Starting in April of 2014 the unnamed employee would let certain foreigners through the gate without purchasing a ticket. Instead he would ring up a sale and hand them the ticket for free, but later on would cancel the purchase so that the accounting would even out.

It all went smoothly for him until December of last year, when another staff member witnessed him handing out a ticket to a non-Japanese person in an unusual fashion. They reported it to management and a quick scan of his computer records showed that he had cancelled 160,000 tickets over the course of about two and a half years.
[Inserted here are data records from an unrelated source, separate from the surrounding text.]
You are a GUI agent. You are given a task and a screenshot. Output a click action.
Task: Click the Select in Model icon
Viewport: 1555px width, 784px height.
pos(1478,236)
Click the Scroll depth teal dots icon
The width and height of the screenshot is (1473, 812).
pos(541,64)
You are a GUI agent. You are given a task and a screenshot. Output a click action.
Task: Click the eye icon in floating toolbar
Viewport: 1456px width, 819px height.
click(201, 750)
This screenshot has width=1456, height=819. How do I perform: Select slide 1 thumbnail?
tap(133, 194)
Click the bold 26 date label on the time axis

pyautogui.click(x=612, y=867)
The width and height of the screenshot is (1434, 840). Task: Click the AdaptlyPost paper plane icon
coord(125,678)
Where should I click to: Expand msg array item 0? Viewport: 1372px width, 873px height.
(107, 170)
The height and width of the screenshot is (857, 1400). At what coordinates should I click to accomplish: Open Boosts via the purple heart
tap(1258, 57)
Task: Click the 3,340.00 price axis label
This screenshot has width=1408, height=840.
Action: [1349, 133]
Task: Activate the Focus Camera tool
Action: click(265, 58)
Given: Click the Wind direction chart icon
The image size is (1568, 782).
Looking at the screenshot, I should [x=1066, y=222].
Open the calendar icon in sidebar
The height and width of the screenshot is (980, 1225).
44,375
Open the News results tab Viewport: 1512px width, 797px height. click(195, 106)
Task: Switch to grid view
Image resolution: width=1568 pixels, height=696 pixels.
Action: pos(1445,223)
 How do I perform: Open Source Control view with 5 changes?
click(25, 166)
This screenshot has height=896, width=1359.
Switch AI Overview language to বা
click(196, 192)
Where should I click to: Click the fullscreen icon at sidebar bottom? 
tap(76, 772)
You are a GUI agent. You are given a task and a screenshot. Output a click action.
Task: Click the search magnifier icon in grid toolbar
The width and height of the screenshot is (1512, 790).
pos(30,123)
The Ministry of Environment, which oversees the operation of the garden, conducted an investigation during which the 71-year-old ticket booth operator who was facing embezzlement charges admitted, “I don’t speak any other languages, and I got scared when a foreigner began yelling at me a long time ago.”

Readers of the news had this to say:

“Really? I wonder what I can get into if I just start shouting.”
“They ought to just put up a sign or something.”
“I still think he was embezzling, and is lying to protect himself.”
“Great! Just another example of Japan’s world-class hospitality.”
“The guy couldn’t piece something together in basic English? What about gestures?”
“I think most Japanese people are capable of saying ‘ticket please’ in English.”
“You figure the guy would have cracked open an English text book somewhere around the 70,000 mark.”
“This is anti-Japanese discrimination!”

In the end it is impossible to determine how much money was lost, because not all of the cancelled tickets were a result of the employee’s fear of foreigners. However, he was reprimanded and had 10-percent of one month’s salary deducted. He also applied for retirement immediately afterwards and promised to voluntarily give back half of his retirement bonus which amounts to roughly 300,000 yen ($2,600).

Retirement was probably the best option seeing as he really didn’t seem cut out for this line of work. If you find even flower enthusiasts to be too intimidating to deal with, it is probably best to pursue a more behind-the-scenes position.